My friend and I talked about these things and the gratification we get from providing some kind of guidance in the form of a book. She told me about searching for ideas for her American Girls Around the World program. She hit a gold mine of materials on the AG website and managed to fiddle with them enough to customize them to meet the needs of her particular group. She pulled books from her library collection to accompany the program. While she did that, I learned how to use the antiquated die-cut machine and cut out 100 fire trucks for tomorrow’s toddler storytime.
Then she asked me the question that always plucks at my heart: “Don’t you want to find some way to use your PhD in Russian in your library job?” Ugh. I wrestle with this question constantly. I feel deep pangs of betrayal, even, about it. Why did I spend decades learning Russian and learning about Russian history, culture, etc., if I am not going to use it now to earn a living? I love Russian. I’m good at it. It’s a shame to have acquired fluency in a highly-inflected language and not use it in some external way. All I know is, at this time, I cannot see a way to get a fulltime job with benefits in Russian and be happy in the given environment (academe). As far as library science and Russian is concerned, what would I do with that? I try to imagine it. I would have to work in a Slavic library. What would that mean? I would do research for scholars. They would submit inquiries for materials about their research topic, and I would retrieve the materials. I would have to do many a search, the way I tried to do for my on-line retrieval course. Do I want to spend the rest of my working life doing that? Would it bring me joy? The answer is, no. What brings me joy is interacting with children, mothers, families, and others as they deal with the issues of life and struggle to extract meaning out of them. I want to be a healer whenever possible and help build lives through knowledge-knowledge about everything. I want to strengthen the middle class. I want to build bridges.

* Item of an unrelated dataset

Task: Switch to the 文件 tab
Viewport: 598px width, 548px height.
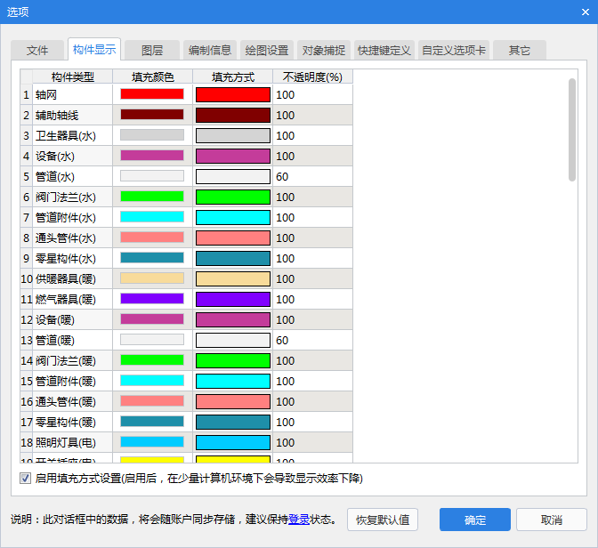Action: (x=37, y=51)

Am I utilizing technology well in this task so far? I think so. I am proud that I am searching well and finding books in the collection for patrons. They leave satisfied. I’m glad I can pull books for programs. Even if people don’t check them out, they know they’re there.
What I will be doing will bring me joy. Maybe it’s not what I’d envisioned when I was 18-40 and pursuing Russian. Maybe the point of Russian wasn’t to end with a tenured professorship. I really yearn to teach Russian, though. I am fascinated by all things Russian. It will always be that way. If the chance to use my Russian ever arises in the library science field, I will be overjoyed. But for now, the point of having learned Russian will have to remain a mystery. That’s OK. I’m pursuing another joy right now – Children/YA Librarianship.